For a sport which prides itself on its sense of community, rugby treads a fine line in exclusion. Talk to a rugby fan about what sets the code apart from others and the poor blighter is liable to get all misty eyed and prattle on about how it’s a game that caters for all shapes and sizes and – supposedly – people from all walks of life.

There’s an element of truth to this: anyone who has played rugby has a firsthand understanding of the unique sense of belonging and solidarity a game fosters in which 15 players at a time get to achieve a result together.

Yet for all the “world in union” rhetoric – a refrain which invariably reaches fever pitch whenever there’s a World Cup in the offing, like Japan this time around – rugby has a tradition of exclusivity, thanks to an inner circle that’s notoriously tough to break into.

By and large most of the game’s participants still come from a version of a posh school. The sport itself is globally a small one where traditionally fewer than a handful of teams have a chance to win at it; the South African example is how apartheid rendered black rugby “nonexistent” by way of decree to keep it out of mind, out of sight, a problem we’re all still wrestling.

But the worst case of exclusion in rugby has to be that of the Pacific Island nations of Fiji, Tonga and Samoa.

Rugby’s talent slush fund

Depending on who you speak to, the Pacific Islands provide between 18% and 20% of the world’s rugby playing talent.
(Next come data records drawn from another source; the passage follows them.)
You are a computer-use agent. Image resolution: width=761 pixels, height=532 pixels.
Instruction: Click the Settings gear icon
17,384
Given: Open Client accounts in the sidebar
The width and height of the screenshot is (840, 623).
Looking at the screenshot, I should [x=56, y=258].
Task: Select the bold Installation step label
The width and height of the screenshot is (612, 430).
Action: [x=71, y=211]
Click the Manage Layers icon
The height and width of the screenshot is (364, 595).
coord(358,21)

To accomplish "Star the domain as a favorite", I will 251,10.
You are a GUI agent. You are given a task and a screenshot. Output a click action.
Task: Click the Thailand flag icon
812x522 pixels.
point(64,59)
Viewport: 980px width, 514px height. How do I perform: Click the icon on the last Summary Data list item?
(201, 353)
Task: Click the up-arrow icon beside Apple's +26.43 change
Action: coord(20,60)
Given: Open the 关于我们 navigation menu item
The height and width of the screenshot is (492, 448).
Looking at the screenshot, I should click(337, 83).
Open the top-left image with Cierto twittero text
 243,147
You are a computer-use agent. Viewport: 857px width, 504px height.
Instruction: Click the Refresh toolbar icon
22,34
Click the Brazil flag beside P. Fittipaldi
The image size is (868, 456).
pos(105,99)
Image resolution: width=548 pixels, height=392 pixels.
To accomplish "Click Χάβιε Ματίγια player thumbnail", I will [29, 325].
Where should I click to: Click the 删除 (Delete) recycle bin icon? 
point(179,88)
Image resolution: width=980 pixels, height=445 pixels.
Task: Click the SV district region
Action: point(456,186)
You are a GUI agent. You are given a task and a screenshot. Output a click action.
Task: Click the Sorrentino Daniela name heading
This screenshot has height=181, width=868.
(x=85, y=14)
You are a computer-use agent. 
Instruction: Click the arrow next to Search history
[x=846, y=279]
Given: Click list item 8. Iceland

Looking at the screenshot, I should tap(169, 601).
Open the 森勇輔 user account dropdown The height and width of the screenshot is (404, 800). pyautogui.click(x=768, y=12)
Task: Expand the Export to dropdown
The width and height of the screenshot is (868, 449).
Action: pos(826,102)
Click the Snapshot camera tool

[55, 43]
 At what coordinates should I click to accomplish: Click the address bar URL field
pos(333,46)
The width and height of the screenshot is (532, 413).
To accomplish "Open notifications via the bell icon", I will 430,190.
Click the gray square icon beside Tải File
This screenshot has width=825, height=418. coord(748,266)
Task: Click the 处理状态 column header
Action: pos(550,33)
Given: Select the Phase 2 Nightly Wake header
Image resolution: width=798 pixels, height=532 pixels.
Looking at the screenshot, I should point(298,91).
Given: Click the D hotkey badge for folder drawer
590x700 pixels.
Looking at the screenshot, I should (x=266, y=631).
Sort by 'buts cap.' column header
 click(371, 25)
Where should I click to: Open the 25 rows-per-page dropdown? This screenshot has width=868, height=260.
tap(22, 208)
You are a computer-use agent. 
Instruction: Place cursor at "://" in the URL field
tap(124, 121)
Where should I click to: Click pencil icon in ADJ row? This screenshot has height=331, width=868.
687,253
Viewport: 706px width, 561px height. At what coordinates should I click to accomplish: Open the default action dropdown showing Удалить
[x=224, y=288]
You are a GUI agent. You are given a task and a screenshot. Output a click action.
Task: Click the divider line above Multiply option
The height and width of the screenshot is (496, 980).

What is not debatable is that the islands, through Tonga, gave us the man recognised as the best rugby player in the world, the one and only Jonah Lomu.

The big fella isn’t the only Pacific Islands player to excel for the All Blacks (or Australia, or any of the Six Nations teams, these days). In the build-up to the World Cup, there has been no shortage of Pacific Island XVs – be it ones who played for the Wallabies or the All Blacks, or indeed those playing in Europe – doing the rounds.

The most recent examples of Tongans who have played for the All Blacks includes Charles Piutau, Doug Howlett, Malakai Fekitoa, Ngani Laumape, Lomu, Richie Mo’unga, Augustine Pulu, Isitolo Maka, Tanerau Latimer, Sione Lauaki, Vaea Fifita, Arthur Jennings, Karl Tuinukuafe, Saimone Taumoepeau and Carl Hoeft.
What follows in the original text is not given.